Trump administration grants Huawei 90-day licence extension
The US government has, as expected, issued a new 90-day extension to its Temporary General License (TGL) to allow US companies to continue doing business with Huawei.
The White House administration was initially considering issuing just a two-week extension, according to Reuters, but then decided to grant another 90-day extension – as it did in August.
“The Temporary General License extension will allow carriers to continue to service customers in some of the most remote areas of the United States who would otherwise be left in the dark,” said US Commerce Secretary Wilbur Ross.
“The Department will continue to rigorously monitor sensitive technology exports to ensure that our innovations are not harnessed by those who would threaten our national security,” he added.
This is the third extension of the licence granted by the US government.

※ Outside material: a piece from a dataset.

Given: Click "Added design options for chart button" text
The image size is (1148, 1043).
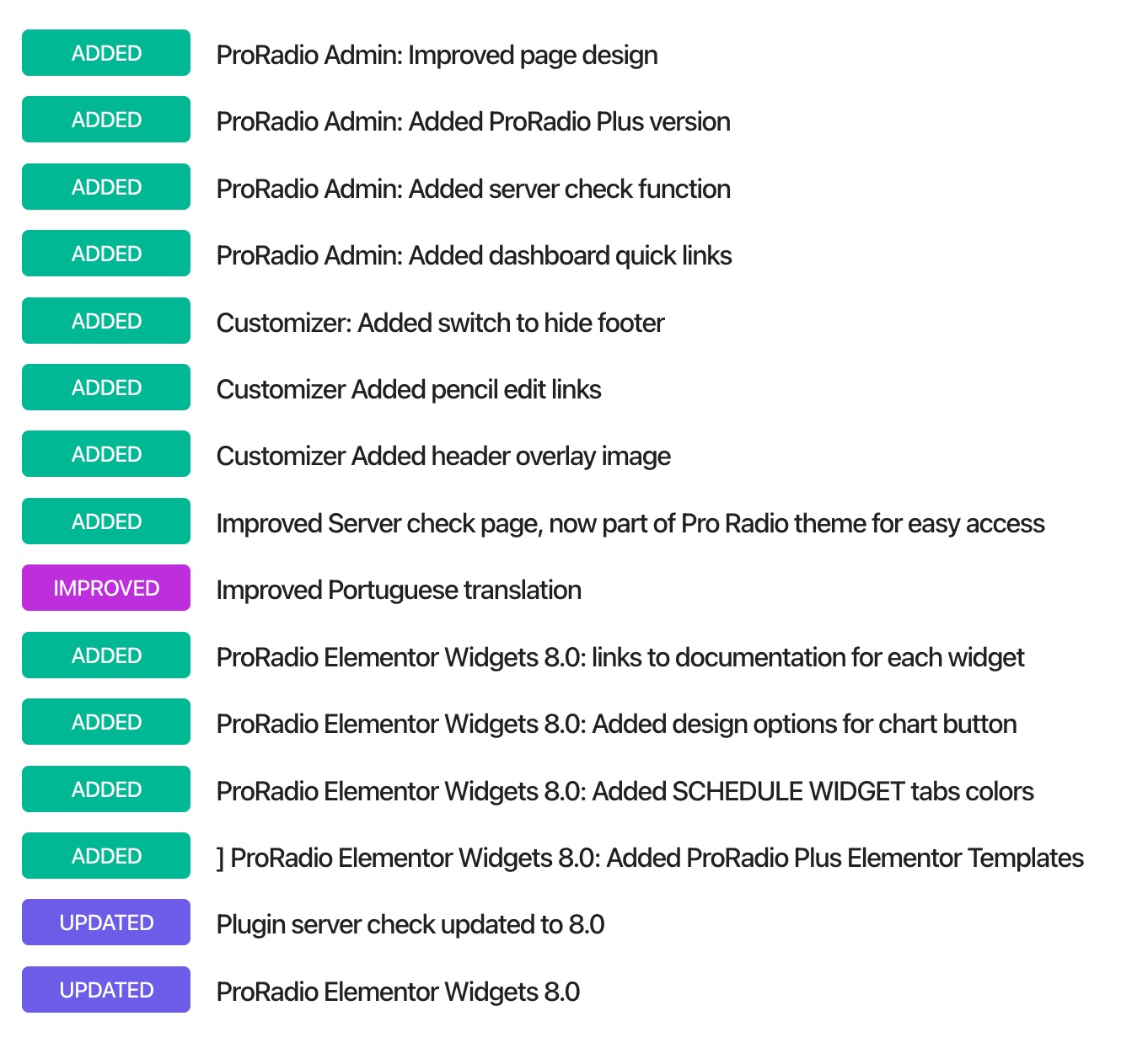Looking at the screenshot, I should (616, 724).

In May this year, the US government blacklisted Huawei, citing national security concerns. It said there was a reasonable basis to conclude that Huawei was engaged in activities that were contrary to the national security of the US and may provide backdoor access to US networks to the Chinese government.
It relented days later, granting a 90-day licence to enable US businesses to continue supplying parts, software and services to Huawei until it had established a rigorous licensing regime to oversee trade between Huawei and US firms.
The US government has also pressed allies to ban Huawei and other Chinese vendors from central roles in their 5G projects.
Last week, Attorney General William Barr said, again, that Huawei and ZTE “cannot be trusted”. He added that rural wireless carriers must be barred from using an $8.5 billion government fund to purchase services or telecom equipment from Chinese firms.
Huawei, however, denies all such allegations, saying it doesn’t provide any information on foreign powers to China’s government.
Despite pressure, Huawei has managed to sell some telecoms equipment in the US, thanks to smaller carriers operating in rural areas, who claim that ripping out and replacing Huawei equipment in their networks could cost them billions of dollars.
On Monday, Huawei chairman Liang Hua told CNBC that the US government’s decision to allow Huawei to continue doing business in the US would have little impact on the company as it was able to ship its products to customers without relying on US components or chips.
Hua said that the US government does not know the Chinese company well enough, and that is the reason behind a communication gap between the two parties.